Quote the records beneath, complete and exact. Leave out images.

[Collected data]
......

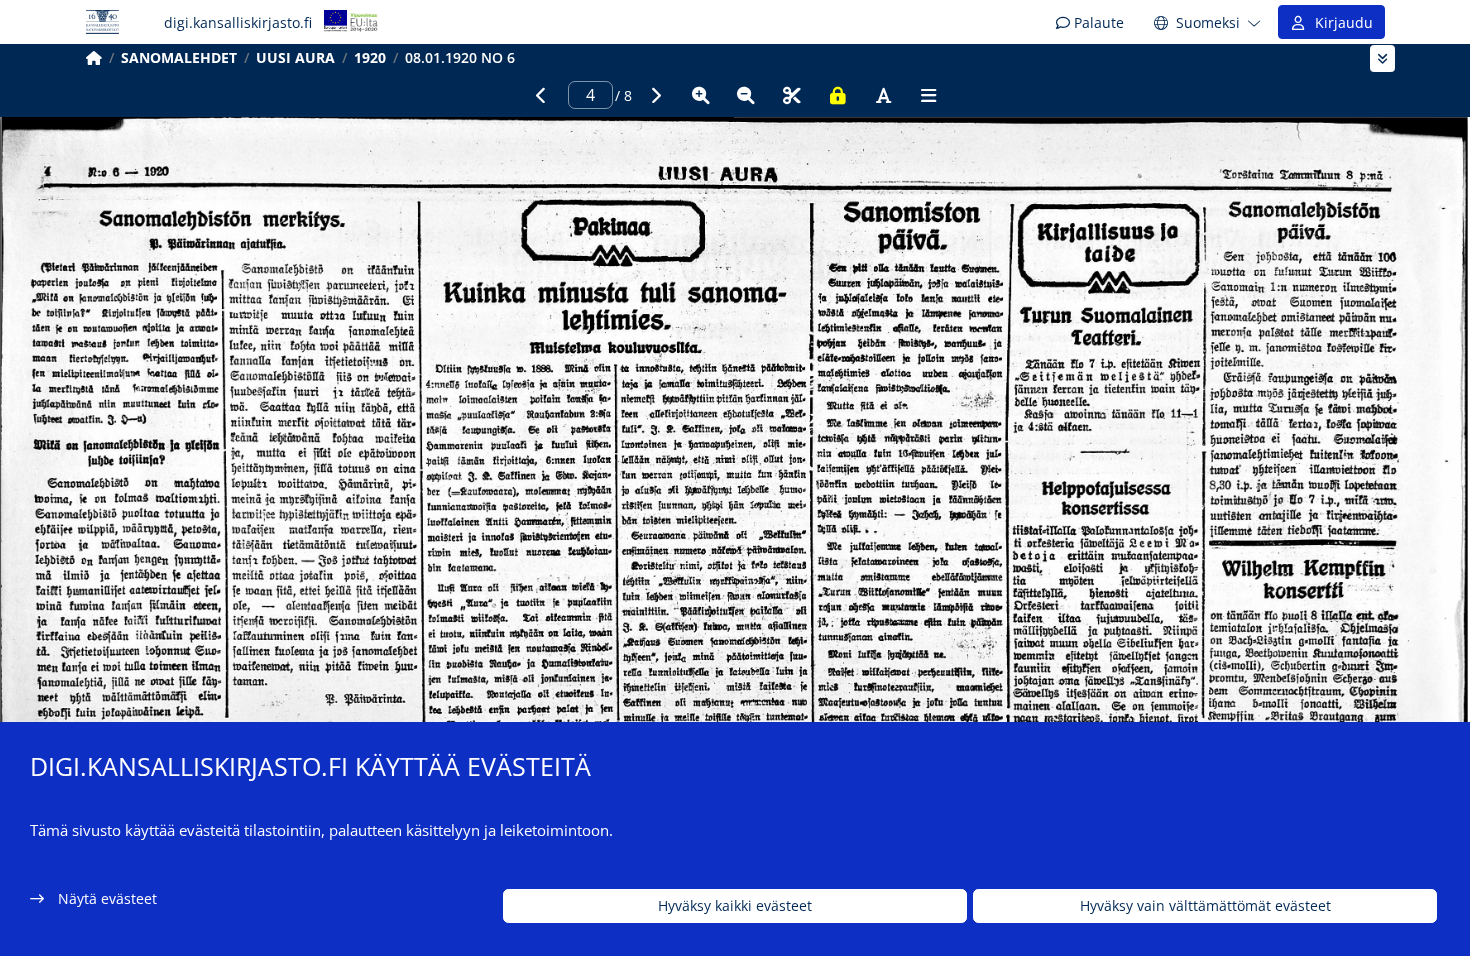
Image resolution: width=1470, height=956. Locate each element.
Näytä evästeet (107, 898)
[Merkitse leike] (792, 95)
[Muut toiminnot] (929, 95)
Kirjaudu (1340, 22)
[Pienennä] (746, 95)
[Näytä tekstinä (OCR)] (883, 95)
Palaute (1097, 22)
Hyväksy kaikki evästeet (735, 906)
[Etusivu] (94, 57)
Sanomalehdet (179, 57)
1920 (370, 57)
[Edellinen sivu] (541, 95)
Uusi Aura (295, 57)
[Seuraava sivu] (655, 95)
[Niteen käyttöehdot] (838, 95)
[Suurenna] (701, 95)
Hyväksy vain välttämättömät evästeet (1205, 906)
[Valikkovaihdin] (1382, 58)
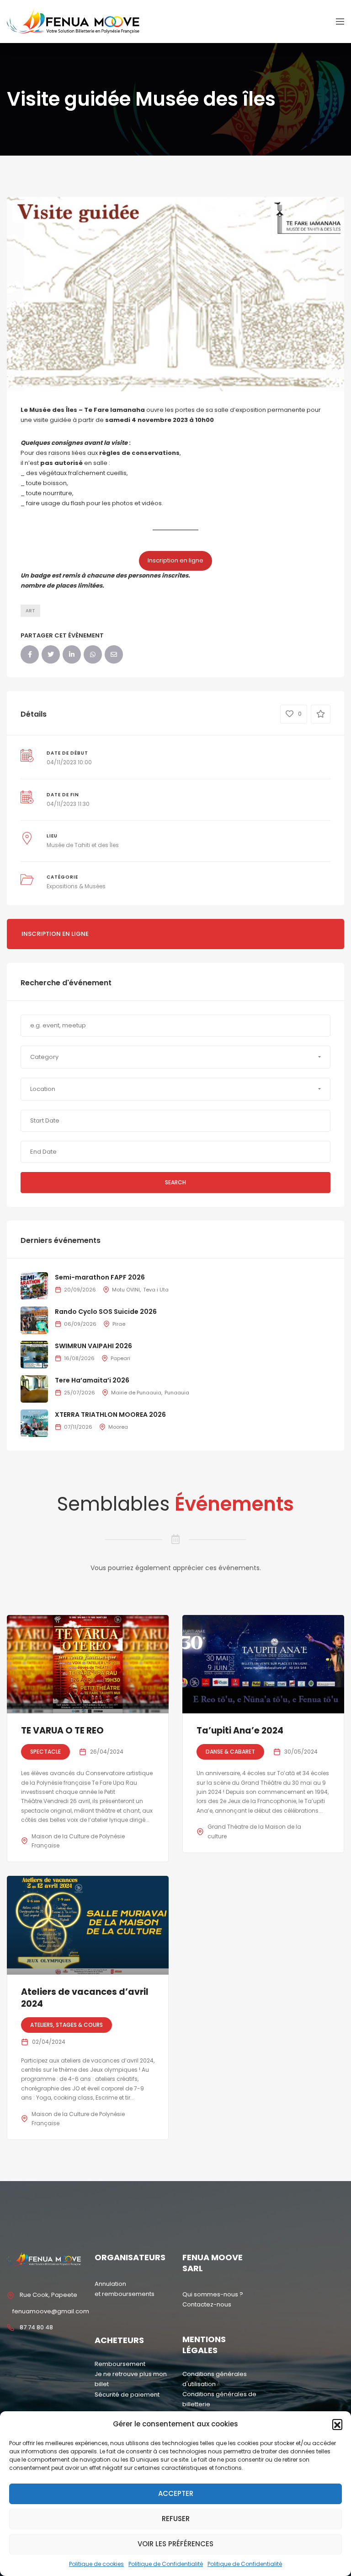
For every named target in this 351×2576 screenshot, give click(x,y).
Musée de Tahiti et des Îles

......

* RESPONSE TO THE TASK:
Image resolution: width=1470, height=956. Locate each element.
Näytä evästeet (107, 898)
[Merkitse leike] (792, 95)
[Muut toiminnot] (929, 95)
Kirjaudu (1340, 22)
[Pienennä] (746, 95)
[Näytä tekstinä (OCR)] (883, 95)
Palaute (1097, 22)
Hyväksy kaikki evästeet (735, 906)
[Etusivu] (94, 57)
Sanomalehdet (179, 57)
1920 (370, 57)
[Edellinen sivu] (541, 95)
Uusi Aura (295, 57)
[Seuraava sivu] (655, 95)
[Niteen käyttöehdot] (838, 95)
[Suurenna] (701, 95)
Hyväksy vain välttämättömät evästeet (1205, 906)
[Valikkovaihdin] (1382, 58)
For every named target in this 351×2576 screenshot, give click(x,y).
Musée de Tahiti et des Îles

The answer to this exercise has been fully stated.